Wir alle sind schon über den Wehrgang der Museggmauer spaziert, haben die romantische Ausstrahlung dieses Bauwerks, in erster Linie aber die phänomenale Aussicht genossen. Früher war es in erster Linie ein militärisches Bauwerk. Aber wie muss man sich die «Arbeit» der Verteidiger vorstellen, und welche Waffen wären zum Einsatz gekommen? Vorstandsmitglied (bis 2022) und Kantonsarchäologe Jürg Manser gibt Einblick in die Vergangenheit.

Wer hätte denn im Ernstfall auf der Mauer Wehrdienst leisten müssen?
Grundsätzlich war jeder Mann mit Wohnrecht in der Stadt (Burger oder Hintersasse) zum Wach- und Verteidigungsdienst verpflichtet. Das Aufgebot erfolgte quartierweise auf vorher bestimmte Abschnitte der Mauern und Türme. Ein Teil der Mannschaft wurde zur Bewachung abkommandiert, der andere hielt sich für den schweren Einsatz in Reserve bereit.

Und zu welchen Waffen hätte man gegriffen?
Verteidigt hätte man sich in erster Linie mit der Armbrust, die im Mittelalter in unserer Region die wichtigste Fernwaffe bildete. Im Luzerner Waffenverzeichnis von 1352 wurden 144 Armbrüste gezählt, deren Zahl sich vor den Sempacherkriegen noch erhöht haben dürfte. Die Durchschlagskraft der Bolzen war enorm, die daraus resultierenden Verletzungen fürchterlich. Die Ablösung der Armbrust durch die im Verlaufe des 15. Jh. aufkommenden Feuerwaffen, insbesondere die Büchsen, erstreckte sich über einen langen Zeitraum, da diese erst ab der Mitte des 15. Jh. wirklich leistungsfähig wurden.

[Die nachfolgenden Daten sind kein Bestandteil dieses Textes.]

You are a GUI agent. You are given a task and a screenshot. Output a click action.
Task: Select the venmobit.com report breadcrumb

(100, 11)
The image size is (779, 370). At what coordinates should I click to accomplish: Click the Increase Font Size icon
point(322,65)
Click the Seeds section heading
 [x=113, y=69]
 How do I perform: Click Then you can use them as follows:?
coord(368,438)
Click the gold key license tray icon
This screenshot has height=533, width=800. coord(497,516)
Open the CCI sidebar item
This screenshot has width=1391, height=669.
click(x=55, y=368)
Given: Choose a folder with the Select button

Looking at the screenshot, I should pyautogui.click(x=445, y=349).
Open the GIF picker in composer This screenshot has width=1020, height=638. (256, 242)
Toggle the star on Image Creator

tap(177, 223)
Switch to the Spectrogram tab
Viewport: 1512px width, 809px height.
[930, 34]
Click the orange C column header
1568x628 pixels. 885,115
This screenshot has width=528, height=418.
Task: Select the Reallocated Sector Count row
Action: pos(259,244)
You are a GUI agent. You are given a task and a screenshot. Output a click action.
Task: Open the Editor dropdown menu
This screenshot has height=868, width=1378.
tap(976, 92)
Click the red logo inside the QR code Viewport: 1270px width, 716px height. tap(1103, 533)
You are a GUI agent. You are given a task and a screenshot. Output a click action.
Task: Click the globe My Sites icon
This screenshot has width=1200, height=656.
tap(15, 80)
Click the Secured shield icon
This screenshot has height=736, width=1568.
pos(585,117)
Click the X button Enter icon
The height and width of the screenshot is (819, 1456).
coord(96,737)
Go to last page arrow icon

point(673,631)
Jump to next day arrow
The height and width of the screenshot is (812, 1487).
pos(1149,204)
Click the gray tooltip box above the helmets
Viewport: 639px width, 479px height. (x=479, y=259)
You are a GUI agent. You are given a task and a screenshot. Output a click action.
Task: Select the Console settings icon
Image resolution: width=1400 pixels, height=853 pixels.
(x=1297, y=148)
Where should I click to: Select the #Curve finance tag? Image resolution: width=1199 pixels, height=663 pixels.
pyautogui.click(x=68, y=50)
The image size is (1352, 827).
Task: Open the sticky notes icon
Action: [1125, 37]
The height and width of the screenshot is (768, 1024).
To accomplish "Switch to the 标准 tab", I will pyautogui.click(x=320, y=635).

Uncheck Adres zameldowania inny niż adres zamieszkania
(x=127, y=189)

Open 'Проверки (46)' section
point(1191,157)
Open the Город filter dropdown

Da stellt sich natürlich sofort die Frage, wie sich die Kämpfer gegen Verwundungen zu schützen versuchten?
Die wesentlichen Schutzelemente des mittelalterlichen Kriegers bildeten Helm, Lederwams und Harnisch, also ein Kettenhemd oder ein Brustpanzer. Diese zählten nicht zur persönlichen Ausrüstung, sondern wurden, wie Waffen und Munition, im Bedarfsfall von den städtischen Zeughäusern abgegeben. Die Obrigkeit der Städte kaufte grosse Mengen an Waffen (Hellebarden, Spiesse, Armbrüste, Hakenbüchsen etc.) und Schutzausrüstung, die sie in den im Spätmittelalter aufkommenden städtischen Zeughäusern aufbewahrte. Das Pulver wurde getrennt gelagert, wobei es trotzdem immer wieder zu Unfällen damit kam, wie wir nur zu gut wissen.

Was für weitere taktische Elemente standen zur Verfügung?
Das Vorfeld der Museggmauer hätte im Ernstfall mit sogenannten Fussangeln, quasi die Vorläuferin der Landminen, wirkungsvoll geschützt werden können. Wie sie auch zu liegen kommt, einer der vier Dorne ragt immer senkrecht empor. Grossflächig gestreut wären Fussangeln ein wirkungsvolles Annäherungshindernis gewesen. Ein Tritt auf einen der Eisendorne hätte sowohl Krieger wie Pferd sofort ausser Gefecht gesetzt.

In Luzern waren also stets viele Waffen griffbereit eingelagert. Weiss man etwas über deren Herstellung?
In der mittelalterlichen Stadt spezialisierten sich die metallverarbeitenden Handwerker schon früh nach Produkten und nach verarbeiteten Metallarten. Praktisch für jede Waffengattung gab es spezialisierte Handwerksbetriebe, deren wichtigste auch in Luzern nachweisbar sind (Büchsenmacher, Degenschmiede, Schwertfeger, Harnischer etc.).

Wie wurden die Waffen auf der Musegg eingesetzt?
Während man die Armbrust in der Regel kniend abfeuerte, so dass keine besonderen Hilfsmittel erforderlich waren, mussten die Büchsen aufgelegt werden, um einen ruhigen Schuss auslösen zu können. Zu diesem Zweck wurden die Schiessscharten in den Türmen mit Auflegehölzern ausgestattet, von denen heute noch die Verankerungen zu sehen sind. Es sind aber auch die Abstände zwischen den Museggtürmen (70-120 m), die auf die Verwendung von Armbrüsten hindeuten. Da eine Armbrust bis auf eine Distanz von ca. 60 Metern treffsicher war, konnte man also von zwei Museggtürmen aus die dazwischenliegende Mauer vollständig bestreichen.